Taking a look at Amazon’s text ad impression share, we find that its presence on phones is often the weakest of the three device types. However, we find the same is true for Merkle advertisers, which likely reflects that these differences are indeed caused by differences in the number of total ad impressions for each device type rather than bidding strategy. Bottom line, we don’t see the type of higher Amazon impression share on phones with text ads that we find for Google PLAs.

Thus, it appears that Amazon is in fact focusing its Google Shopping efforts on phones in a different strategy than it uses for text ads.

Why Might Amazon Focus on Mobile Google Shopping?

As shown in the Q4 Merkle Digital Marketing Report, phone PLA spend grew 61% Y/Y, driven entirely by click growth, and phones accounted for 56% of all PLA traffic in Q4. In the bigger picture, phone PLAs accounted for over a quarter of all Q4 search traffic for retailers. 

Thus, Amazon may just be more aggressive on mobile because phones already account for a majority of PLA traffic and consistently far outpace other device types in Y/Y growth.

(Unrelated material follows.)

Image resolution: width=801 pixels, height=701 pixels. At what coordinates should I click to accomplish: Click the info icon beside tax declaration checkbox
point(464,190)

It’s also possible that Amazon drives more incremental value out of phone ads than desktop ads. With a very strong organic search presence covering a huge variety of product categories, Amazon likely does quite well in getting traffic to its site through organic results. However, Google doubled the maximum number of text ads shown above organic results on phones between mid-2014 and mid-2016 from two to four, and also doubled the size of PLAs in the second half of 2015.

These changes along with other updates sent formerly robust mobile organic traffic growth tumbling for several quarters, until a recent rebound over the course of the second half of 2016.

Perhaps Amazon felt the impact of this trend, and is focusing on mobile PLAs as a result.

Want to Fight Back? Optimize Google Shopping Campaigns and Feeds

Online retailers should rightly be concerned that Amazon’s focus on mobile PLAs and rapid expansion into auctions against more advertisers will hinder paid search growth moving forward. It remains to be seen how many product categories Amazon intends to include in its PLA program, but given its expansive product selection, the potential exists for massive disruption in many Google Shopping auctions.

There really aren’t many ways advertisers can steel themselves for Amazon’s PLA expansion, other than to optimize product feeds and PLA campaigns as effectively as possible.

Advertisers should test to ensure all feed fields such as product title, price and description are optimized, as well as stay up-to-date with product updates to ensure that feeds aren’t rejected on Google’s end for errors. Disapproved feeds can result in Google Shopping campaign suspension, and ads that aren’t eligible to run obviously can’t compete with Amazon.

Marketers should use negative keywords and Google Shopping campaign priority to funnel traffic to the correct product-bid combinations, and advertisers need to be segmenting traffic by important query attributes, such as when a brand name is included in the query.

The best offense is a well-oiled Google Shopping program that eliminates irrelevant traffic and allocates spend as effectively as possible. Amazon is on the move. Be ready.